### PROVIDED TEXT
******

Two weeks I had the privilege of giving a keynote presentation during a company leadership event in Ghent, Belgium. They (
Ajinomoto Omnichem
) realised that they needed to double down on operational excellence if they wanted to be able to meet the growth targets that they had put on themselves. At the end of the presentation, during the Q&A, a bright lady asked the question how to handle the assignment of responsibility (or ownership) on end to end processes. Needless to say that processes play a vital role in operational excellence and it was a very thoughtful question.
Last week I also had the honour to deliver the opening keynote during the
Automation Summit
2025 in Split, Croatia and during many of the excellent other presentations I noticed the link between processes, excellence and automation. So, in this week’s post I would like to revisit the connection between operational excellence and BPM.
Since I’ve went over the definition of BPM many times, let me start with the definition of Operational Excellence:
“the systematic implementation of principles and tools designed to enhance organisational performance, and create a culture focused on continuous improvement”.

******

### GIVEN REQUEST 1
Copy the listing below word for word, from the line containing "Click the 08:39 message timestamp" up to and including the line containing "coord(847,128)".

### SUPPLIED DATA

******

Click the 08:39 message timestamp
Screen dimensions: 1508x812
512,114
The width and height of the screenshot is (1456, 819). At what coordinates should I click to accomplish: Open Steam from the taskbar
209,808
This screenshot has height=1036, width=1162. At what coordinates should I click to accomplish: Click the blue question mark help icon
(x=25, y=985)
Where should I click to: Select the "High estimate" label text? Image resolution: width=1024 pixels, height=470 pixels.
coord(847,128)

******

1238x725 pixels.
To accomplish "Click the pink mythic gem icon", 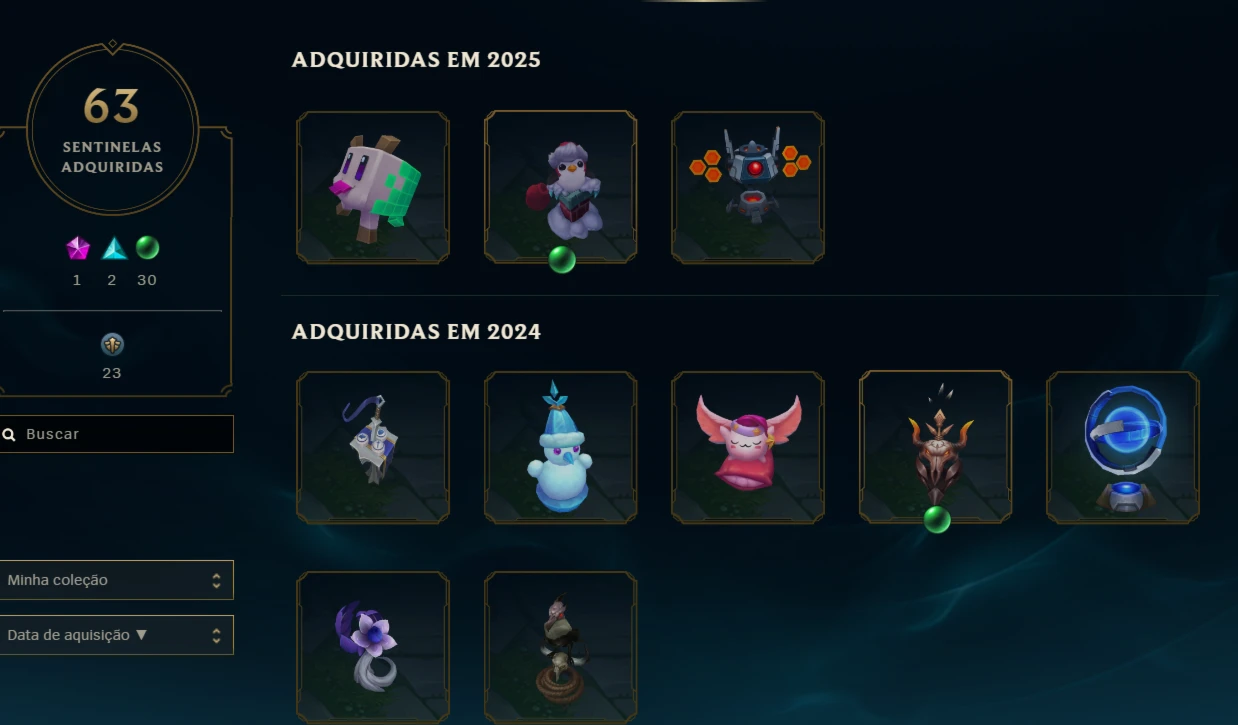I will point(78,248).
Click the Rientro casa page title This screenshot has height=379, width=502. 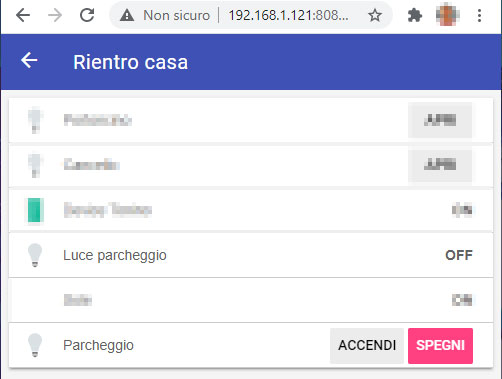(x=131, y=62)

******

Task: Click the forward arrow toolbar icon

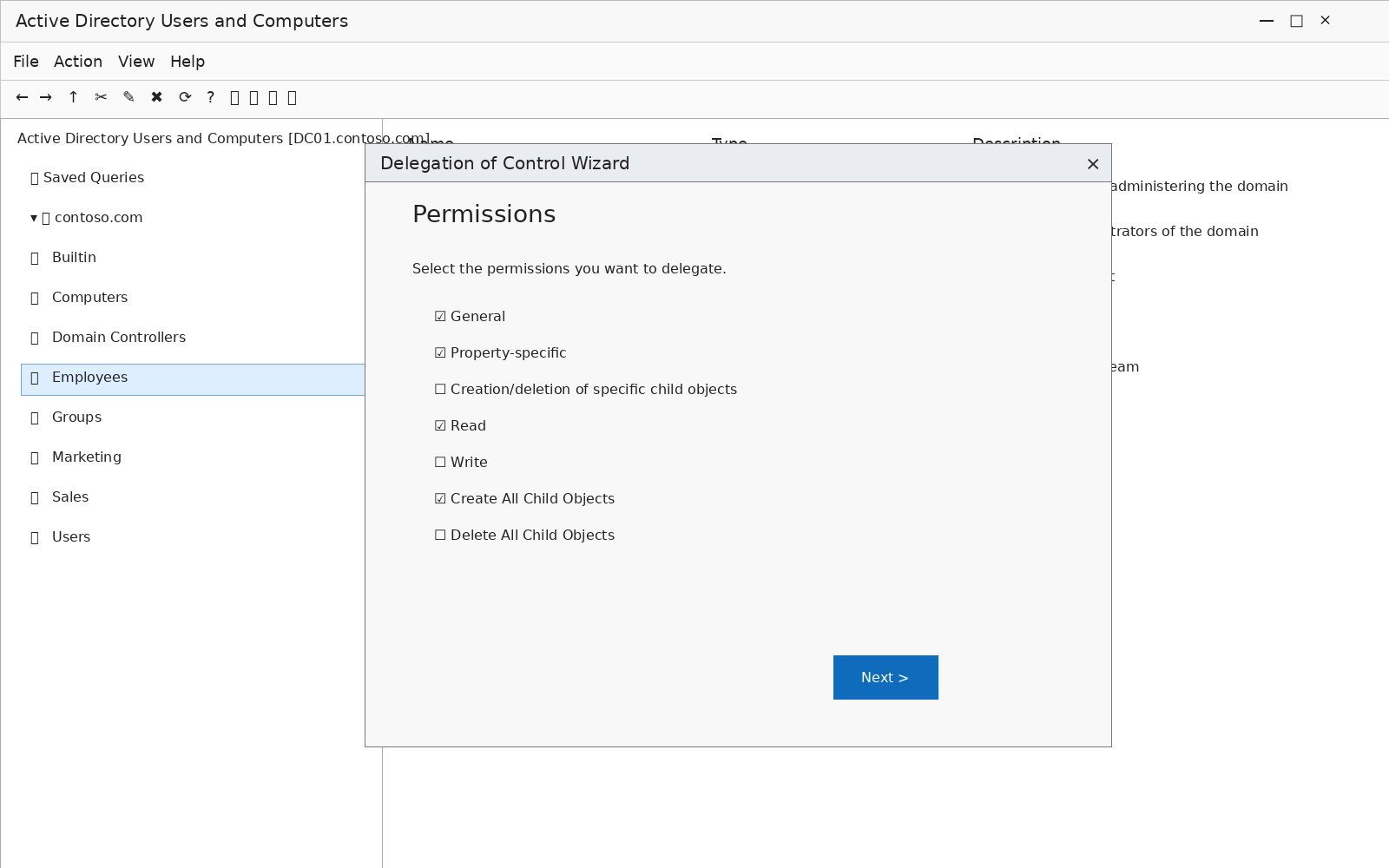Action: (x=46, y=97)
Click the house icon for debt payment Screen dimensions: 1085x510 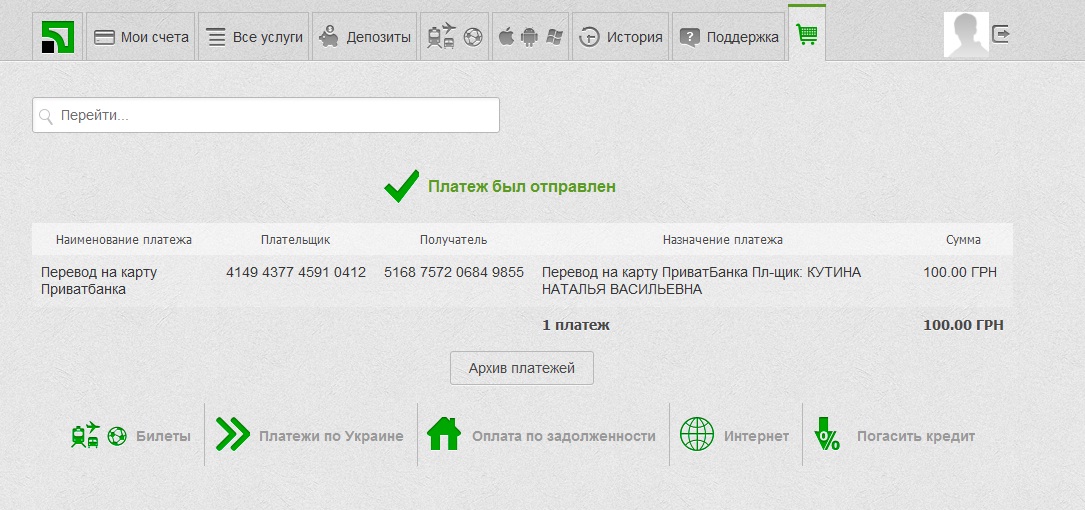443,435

******

### GIVEN REQUEST 2
In the post on operational excellence, in which city was the 2025 Automation Summit held?

### RESPONSE 1
Click the 08:39 message timestamp
Screen dimensions: 1508x812
512,114
The width and height of the screenshot is (1456, 819). At what coordinates should I click to accomplish: Open Steam from the taskbar
209,808
This screenshot has height=1036, width=1162. At what coordinates should I click to accomplish: Click the blue question mark help icon
(x=25, y=985)
Where should I click to: Select the "High estimate" label text? Image resolution: width=1024 pixels, height=470 pixels.
coord(847,128)

### RESPONSE 2
Split, Croatia